Structural insights into methyltransfer reactions of a corrinoid iron–sulfur protein involved in acetyl-CoA synthesis

Abstract

The cobalt- and iron-containing corrinoid iron-sulfur protein (CoFeSP) is functional in the acetyl-CoA (Ljungdahl-Wood) pathway of autotrophic carbon fixation in various bacteria and archaea, where it is essential for the biosynthesis of acetyl-CoA. CoFeSP acts in two methylation reactions: the transfer of a methyl group from methyltransferase (MeTr)-bound methyltetrahydrofolate to the cob(I)amide of CoFeSP and the transfer of the methyl group of methyl-cob(III)amide to the reduced Ni-Ni-[4Fe-4S] active site cluster A of acetyl-CoA synthase (ACS). We have solved the crystal structure of as-isolated CoFeSP(Ch) from the CO-oxidizing hydrogenogenic bacterium Carboxydothermus hydrogenoformans at 1.9-A resolution. The heterodimeric protein consists of two tightly interacting subunits with pseudo-twofold symmetry. The large CfsA subunit comprises three domains, of which the N-terminal domain binds the [4Fe-4S] cluster, the middle domain is a (betaalpha)(8)-barrel, and the C-terminal domain shows an open fold and binds Cobeta-aqua-(5,6-dimethylbenzimidazolylcobamide) in a "base-off" state without a protein ligand at the cobalt ion.

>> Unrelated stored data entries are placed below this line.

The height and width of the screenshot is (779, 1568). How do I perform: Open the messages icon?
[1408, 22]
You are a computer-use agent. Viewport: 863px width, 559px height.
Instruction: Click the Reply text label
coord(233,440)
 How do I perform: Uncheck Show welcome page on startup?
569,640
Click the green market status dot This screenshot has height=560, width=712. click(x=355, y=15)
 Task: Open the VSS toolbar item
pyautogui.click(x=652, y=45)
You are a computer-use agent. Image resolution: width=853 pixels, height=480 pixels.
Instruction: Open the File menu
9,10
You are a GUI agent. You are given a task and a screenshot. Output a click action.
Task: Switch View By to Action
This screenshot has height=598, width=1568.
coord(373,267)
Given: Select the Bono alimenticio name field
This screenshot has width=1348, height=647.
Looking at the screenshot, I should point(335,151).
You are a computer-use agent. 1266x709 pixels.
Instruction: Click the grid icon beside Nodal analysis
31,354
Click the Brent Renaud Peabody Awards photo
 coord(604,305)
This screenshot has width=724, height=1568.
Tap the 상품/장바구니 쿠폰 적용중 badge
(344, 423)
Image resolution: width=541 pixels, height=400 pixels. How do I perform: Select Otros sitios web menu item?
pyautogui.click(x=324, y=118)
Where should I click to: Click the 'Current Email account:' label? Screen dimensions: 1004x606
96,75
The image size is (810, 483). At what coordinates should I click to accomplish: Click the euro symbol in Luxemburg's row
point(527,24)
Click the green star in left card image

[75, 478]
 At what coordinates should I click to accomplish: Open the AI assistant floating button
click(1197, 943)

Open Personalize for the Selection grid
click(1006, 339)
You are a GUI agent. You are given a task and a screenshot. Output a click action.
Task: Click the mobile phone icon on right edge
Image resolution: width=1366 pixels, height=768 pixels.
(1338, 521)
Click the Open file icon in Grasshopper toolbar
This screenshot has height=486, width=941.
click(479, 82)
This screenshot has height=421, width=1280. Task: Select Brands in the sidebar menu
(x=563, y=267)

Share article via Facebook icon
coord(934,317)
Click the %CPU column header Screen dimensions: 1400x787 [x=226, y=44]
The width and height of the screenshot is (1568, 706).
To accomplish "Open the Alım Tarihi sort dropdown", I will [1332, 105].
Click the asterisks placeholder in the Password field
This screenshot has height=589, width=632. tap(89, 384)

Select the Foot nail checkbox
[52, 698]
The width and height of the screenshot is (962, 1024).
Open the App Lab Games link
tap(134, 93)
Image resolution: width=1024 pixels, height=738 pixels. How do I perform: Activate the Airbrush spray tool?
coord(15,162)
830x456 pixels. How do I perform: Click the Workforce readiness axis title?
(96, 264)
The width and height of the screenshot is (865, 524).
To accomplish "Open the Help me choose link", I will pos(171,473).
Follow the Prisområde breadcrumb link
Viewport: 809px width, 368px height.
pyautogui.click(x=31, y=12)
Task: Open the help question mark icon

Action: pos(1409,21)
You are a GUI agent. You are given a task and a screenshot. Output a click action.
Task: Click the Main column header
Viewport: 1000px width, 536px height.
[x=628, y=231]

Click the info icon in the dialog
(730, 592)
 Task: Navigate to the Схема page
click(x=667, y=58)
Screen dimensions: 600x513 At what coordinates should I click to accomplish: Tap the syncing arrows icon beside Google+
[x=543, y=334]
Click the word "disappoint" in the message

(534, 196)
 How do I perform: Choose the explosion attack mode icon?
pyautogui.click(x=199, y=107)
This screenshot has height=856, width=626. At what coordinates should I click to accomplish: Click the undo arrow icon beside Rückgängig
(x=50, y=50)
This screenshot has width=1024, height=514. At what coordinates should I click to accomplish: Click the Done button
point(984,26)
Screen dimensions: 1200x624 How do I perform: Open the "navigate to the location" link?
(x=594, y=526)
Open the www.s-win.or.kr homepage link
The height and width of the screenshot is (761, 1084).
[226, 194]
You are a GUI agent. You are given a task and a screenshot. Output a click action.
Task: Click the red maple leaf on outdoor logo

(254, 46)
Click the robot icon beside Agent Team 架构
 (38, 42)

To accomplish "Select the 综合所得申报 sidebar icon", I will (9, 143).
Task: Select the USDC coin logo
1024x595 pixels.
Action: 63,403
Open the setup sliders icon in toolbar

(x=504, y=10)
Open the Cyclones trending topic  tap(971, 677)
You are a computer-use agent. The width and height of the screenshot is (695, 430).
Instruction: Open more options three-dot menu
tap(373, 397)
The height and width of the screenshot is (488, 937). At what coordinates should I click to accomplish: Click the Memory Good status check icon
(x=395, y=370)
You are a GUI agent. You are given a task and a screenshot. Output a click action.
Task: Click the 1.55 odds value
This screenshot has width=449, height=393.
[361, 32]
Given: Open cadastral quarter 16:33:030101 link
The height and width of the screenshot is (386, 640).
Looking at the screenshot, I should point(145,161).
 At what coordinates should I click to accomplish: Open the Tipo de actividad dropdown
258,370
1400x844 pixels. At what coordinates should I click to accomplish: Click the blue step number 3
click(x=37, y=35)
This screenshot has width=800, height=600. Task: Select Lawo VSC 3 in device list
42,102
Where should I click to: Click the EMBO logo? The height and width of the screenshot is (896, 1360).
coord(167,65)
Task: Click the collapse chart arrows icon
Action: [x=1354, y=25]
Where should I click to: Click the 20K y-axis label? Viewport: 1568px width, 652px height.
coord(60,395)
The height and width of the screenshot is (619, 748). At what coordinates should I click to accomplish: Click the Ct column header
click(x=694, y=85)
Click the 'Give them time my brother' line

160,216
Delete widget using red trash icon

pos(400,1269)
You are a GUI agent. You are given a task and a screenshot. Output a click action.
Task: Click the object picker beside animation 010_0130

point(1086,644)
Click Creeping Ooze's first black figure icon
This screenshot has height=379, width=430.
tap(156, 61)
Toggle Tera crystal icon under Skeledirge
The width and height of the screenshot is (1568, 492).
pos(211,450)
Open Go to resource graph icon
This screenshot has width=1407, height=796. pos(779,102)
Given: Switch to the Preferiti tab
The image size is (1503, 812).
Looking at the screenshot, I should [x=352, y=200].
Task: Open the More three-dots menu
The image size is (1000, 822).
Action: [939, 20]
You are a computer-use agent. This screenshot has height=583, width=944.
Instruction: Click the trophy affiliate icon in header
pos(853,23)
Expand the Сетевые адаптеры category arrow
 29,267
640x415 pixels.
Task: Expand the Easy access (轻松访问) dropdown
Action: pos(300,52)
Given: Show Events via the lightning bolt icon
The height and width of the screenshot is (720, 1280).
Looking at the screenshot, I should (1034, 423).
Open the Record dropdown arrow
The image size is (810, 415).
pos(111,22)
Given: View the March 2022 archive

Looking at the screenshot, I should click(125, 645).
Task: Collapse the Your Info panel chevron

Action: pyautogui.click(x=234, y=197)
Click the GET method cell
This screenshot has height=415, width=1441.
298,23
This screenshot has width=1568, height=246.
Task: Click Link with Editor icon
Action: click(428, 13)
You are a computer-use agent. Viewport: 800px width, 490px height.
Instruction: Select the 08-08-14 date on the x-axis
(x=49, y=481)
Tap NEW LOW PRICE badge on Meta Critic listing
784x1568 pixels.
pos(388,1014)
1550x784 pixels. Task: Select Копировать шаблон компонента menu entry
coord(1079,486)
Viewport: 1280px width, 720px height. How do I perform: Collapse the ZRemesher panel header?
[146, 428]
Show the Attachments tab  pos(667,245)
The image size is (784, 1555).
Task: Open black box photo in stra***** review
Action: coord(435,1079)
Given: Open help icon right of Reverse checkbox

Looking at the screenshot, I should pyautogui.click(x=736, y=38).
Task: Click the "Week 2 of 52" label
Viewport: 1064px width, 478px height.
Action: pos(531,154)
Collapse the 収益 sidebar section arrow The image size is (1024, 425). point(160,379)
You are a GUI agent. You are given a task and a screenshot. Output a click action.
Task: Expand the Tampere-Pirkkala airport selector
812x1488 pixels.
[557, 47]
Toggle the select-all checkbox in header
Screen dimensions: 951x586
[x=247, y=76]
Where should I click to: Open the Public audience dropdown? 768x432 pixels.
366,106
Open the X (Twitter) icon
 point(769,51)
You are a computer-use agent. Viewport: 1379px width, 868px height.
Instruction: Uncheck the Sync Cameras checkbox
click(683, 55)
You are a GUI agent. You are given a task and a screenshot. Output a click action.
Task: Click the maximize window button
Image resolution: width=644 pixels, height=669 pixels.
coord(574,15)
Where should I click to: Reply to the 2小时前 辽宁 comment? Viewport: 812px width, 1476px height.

The small CfsB subunit also displays a (betaalpha)(8)-barrel fold and interacts with the upper side of the corrin macrocycle. Structure-based alignments show that both (betaalpha)(8)-barrel domains are related to the MeTr in the acetyl-CoA pathway and to the folate domain of methionine synthase. We suggest that the C-terminal domain of the large subunit is the mobile element that allows the necessary interaction of CoFeSP(Ch) with the active site of ACS(Ch) and the methyltetrahydrofolate carrying MeTr. The conformation in the crystal structure shields the two open coordinations of cobalt and likely represents a resting state.